Previously we have shown that, in theory, a prediction algorithm that incorporates methylation sensitive digital PCR (MSdPCR) assessments of smoking and drinking could predict mortality. But the potential impact of these findings was speculative because limitations of the generalizability and available data from the study cohort.

Objective.—

To directly demonstrate the potential financial impact of using an epigenetic mortality index to assess potential applicants based off actual MSdPCR and survival data from a nationally representative cohort.

Methods.—

Using actual MSdPCR and survival data from our recent study of the Prostate, Lung, Colorectal and Ovarian Cancer Screening Trial, we modeled the survival and financial impact of a 55-year-old male smoker at the 25th, 50th and 75th percentile of Alcohol T Score (ATS) values.

Results.—

The likelihood of survival to maturation of 20 years was 86.2%, 80.8% and 74.4%. Using a simplified financial modeling of a 20-year term policy with $500K face value, insuring a client at the 25th percentile, would result in an average of $38,749 and $85,833 more in average net revenue than insuring the individuals at the 50th and 75th percentile.

Conclusions.—

Epigenetic survival indices can make financially impactful predictions. Real life pilots of this technology in the underwriting space are in order.

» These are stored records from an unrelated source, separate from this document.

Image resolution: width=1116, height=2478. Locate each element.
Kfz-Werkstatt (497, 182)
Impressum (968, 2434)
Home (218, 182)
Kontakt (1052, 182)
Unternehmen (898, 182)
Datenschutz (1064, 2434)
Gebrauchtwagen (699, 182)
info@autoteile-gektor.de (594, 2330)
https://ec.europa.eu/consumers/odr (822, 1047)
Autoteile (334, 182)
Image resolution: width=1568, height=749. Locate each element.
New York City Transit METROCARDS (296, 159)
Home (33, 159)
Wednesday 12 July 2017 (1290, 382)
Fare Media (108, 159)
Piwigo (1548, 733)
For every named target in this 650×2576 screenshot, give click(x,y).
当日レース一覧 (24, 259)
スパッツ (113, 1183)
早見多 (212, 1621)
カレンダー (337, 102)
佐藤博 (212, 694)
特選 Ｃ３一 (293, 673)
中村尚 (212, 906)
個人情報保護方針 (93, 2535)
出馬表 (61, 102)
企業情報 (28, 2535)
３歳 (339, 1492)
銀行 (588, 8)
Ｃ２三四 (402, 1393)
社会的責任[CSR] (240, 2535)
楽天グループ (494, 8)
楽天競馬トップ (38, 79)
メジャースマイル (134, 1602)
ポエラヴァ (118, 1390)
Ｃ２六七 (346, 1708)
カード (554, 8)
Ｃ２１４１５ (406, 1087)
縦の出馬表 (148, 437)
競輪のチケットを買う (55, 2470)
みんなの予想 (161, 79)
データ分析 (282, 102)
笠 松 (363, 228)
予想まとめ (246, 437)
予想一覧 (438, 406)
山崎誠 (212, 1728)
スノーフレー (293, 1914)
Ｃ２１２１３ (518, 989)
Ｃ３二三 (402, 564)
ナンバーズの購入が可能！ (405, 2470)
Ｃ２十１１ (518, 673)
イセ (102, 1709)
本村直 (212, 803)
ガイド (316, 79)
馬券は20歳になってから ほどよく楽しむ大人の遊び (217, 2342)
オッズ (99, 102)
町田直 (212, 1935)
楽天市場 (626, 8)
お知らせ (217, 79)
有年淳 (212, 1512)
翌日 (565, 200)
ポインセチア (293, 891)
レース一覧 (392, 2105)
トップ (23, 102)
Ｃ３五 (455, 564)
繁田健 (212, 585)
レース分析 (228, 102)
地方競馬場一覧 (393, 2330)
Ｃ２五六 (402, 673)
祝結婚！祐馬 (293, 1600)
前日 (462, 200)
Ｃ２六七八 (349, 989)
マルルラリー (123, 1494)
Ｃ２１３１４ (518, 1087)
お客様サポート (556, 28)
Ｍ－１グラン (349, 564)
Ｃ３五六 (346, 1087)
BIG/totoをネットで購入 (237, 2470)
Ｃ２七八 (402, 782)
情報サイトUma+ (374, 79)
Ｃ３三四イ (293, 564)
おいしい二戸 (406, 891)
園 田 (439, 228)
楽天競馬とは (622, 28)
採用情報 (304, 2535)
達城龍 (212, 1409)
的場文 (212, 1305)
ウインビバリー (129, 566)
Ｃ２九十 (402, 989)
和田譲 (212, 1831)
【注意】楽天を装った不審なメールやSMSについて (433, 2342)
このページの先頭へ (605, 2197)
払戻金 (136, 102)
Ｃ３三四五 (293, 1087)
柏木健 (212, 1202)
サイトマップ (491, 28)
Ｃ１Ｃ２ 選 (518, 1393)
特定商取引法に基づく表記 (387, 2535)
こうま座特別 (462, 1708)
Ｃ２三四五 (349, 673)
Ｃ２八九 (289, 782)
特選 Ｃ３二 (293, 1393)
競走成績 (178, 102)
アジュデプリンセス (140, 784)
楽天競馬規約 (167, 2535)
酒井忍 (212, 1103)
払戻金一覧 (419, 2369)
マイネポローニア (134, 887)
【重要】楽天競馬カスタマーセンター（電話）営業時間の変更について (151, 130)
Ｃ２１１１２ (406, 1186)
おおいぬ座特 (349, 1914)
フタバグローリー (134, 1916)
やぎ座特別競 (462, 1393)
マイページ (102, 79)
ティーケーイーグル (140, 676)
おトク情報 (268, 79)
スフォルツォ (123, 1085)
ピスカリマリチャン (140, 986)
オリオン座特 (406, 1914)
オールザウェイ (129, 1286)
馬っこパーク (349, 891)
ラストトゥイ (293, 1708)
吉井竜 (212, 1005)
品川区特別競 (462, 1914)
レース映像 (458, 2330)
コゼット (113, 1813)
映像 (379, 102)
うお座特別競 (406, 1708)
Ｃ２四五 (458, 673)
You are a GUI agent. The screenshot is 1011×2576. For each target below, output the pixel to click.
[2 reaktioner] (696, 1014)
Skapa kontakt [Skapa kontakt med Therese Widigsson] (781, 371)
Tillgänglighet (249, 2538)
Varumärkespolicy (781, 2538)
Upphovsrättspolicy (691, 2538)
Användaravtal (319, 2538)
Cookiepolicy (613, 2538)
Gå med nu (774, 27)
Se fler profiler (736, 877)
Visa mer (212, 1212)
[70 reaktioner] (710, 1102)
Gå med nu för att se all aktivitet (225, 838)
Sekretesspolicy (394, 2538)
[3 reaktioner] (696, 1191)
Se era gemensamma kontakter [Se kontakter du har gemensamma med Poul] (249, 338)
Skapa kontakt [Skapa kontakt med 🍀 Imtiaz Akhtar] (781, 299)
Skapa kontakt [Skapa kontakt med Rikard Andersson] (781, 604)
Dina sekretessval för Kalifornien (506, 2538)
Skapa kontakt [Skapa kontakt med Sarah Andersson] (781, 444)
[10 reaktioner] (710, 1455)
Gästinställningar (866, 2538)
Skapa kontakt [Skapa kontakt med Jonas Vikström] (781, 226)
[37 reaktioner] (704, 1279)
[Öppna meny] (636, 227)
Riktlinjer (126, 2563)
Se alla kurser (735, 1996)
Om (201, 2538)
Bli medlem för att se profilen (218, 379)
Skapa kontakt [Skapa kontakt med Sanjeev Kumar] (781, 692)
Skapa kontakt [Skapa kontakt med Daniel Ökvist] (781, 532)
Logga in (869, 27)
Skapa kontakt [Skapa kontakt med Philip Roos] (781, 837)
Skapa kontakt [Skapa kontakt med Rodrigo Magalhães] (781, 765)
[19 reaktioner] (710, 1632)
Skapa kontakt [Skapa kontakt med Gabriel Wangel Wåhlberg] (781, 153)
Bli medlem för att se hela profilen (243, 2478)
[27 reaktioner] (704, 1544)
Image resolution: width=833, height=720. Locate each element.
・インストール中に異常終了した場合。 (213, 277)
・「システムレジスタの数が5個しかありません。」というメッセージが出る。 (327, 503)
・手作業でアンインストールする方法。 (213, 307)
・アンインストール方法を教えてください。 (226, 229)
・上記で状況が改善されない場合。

Smoking and drinking have a profound effect on mortality. Although the rates of these behaviors are thought to be lower in insured populations, their potential for causing mortality slippage remains significant.1

The effects of alcohol have been particularly hard to estimate. Specifically, two challenges with respect to alcohol consumption are particularly difficult to address. First, it is often difficult to detect problematic alcohol consumption.2 Second, it is uncertain as how to quantify the impact of alcohol consumption on mortality.2,3 Current approaches for addressing these issues are limited. Medical and legal database searches can identify problematic drinkers, but this approach only identifies a fraction of all problem drinkers. Serum biomarkers of alcohol consumption, such as carbohydrate deficient transferrin (CDT), can also be obtained. But this method has limited sensitivity, is confounded by the use of medications such as statins and does not have a published systematic quantitative relationship to mortality.4

The use of newly developed epigenetic tools may solve a substantial portion of these problems. Over the past several years, we have introduced two epigenetic tests for smoking and drinking intensity respectively. The assay for smoking (trade name Smoke Signature©) uses methylation sensitive digital polymerase chain reaction (MSdPCR) technology to quantify DNA methylation at cytosine-phospho-guanine (CpG) in the aryl hydrocarbon receptor repressor referred to as cg05575921. Pooled cohort analyses show that it has a 0.985 Receiver Operating Characteristic area under the curve for detecting daily smoking and a dose dependent relationship to smoking intensity.5 As such, it may be very useful for detecting smoking.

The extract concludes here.